TITLE=Data stream-pairwise bottleneck transformer for engagement estimation from video conversation

JOURNAL=Frontiers in Artificial Intelligence

VOLUME=Volume 8 - 2025

YEAR=2025

URL=https://www.frontiersin.org/journals/artificial-intelligence/articles/10.3389/frai.2025.1516295

DOI=10.3389/frai.2025.1516295

ISSN=2624-8212

ABSTRACT=This study aims to assess participant engagement in multiparty conversations using video and audio data. For this task, the interaction among numerous data streams, such as video and audio from multiple participants, should be modeled effectively, considering the redundancy of video and audio across frames. To efficiently model participant interactions while accounting for such redundancy, a previous study proposed inputting participant feature sequences into global token-based transformers, which constrain attention across feature sequences to pass through only a small set of internal units, allowing the model to focus on key information.
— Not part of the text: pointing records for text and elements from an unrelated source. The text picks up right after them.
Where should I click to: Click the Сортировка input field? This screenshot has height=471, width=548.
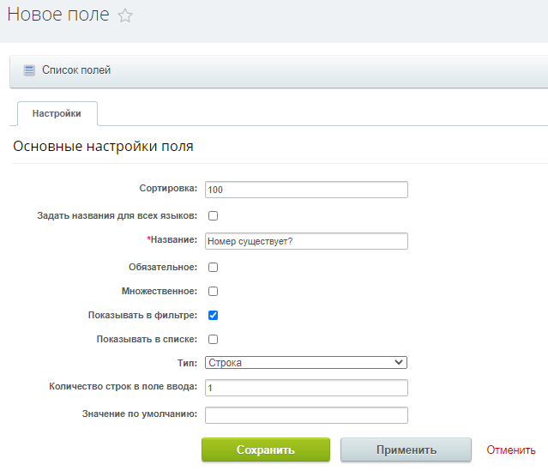[x=306, y=190]
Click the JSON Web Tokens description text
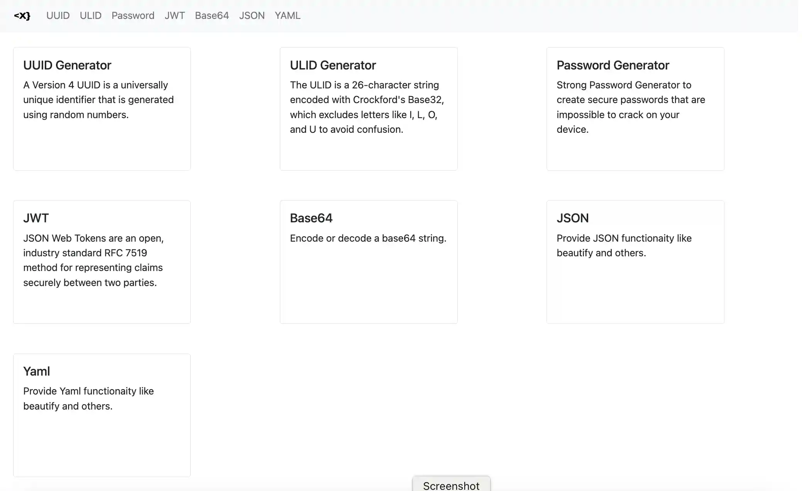Viewport: 802px width, 491px height. (x=93, y=260)
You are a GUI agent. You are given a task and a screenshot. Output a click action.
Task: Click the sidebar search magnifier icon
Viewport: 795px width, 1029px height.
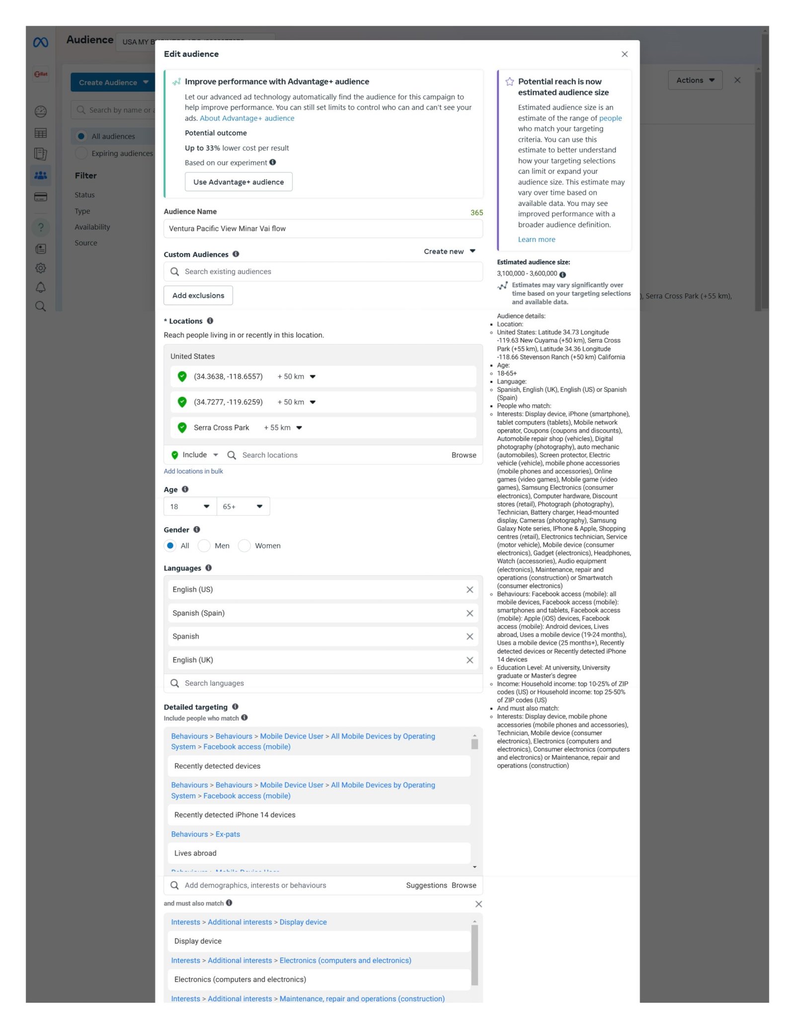(x=40, y=306)
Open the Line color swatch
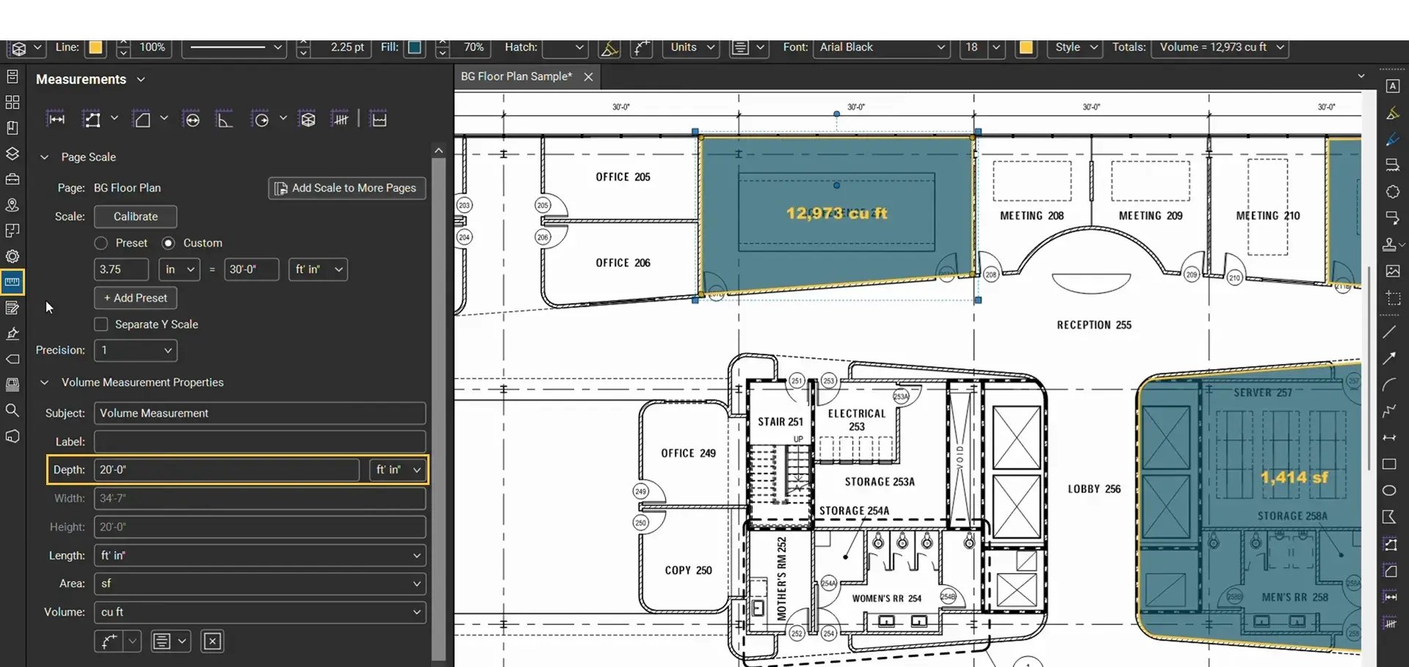The image size is (1409, 667). pyautogui.click(x=95, y=48)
However, this approach still faces the challenge of redundancy in participant-feature estimation based on standard cross-attention transformers, which can connect all frames across different modalities. To address this, we propose a joint model for interactions among all data streams using global token-based transformers, without distinguishing between cross-modal and cross-participant interactions. Experiments on the RoomReader corpus confirm that the proposed model outperforms previous models, achieving accuracy ranging from 0.720 to 0.763, weighted F1 scores from 0.733 to 0.771, and macro F1 scores from 0.236 to 0.277.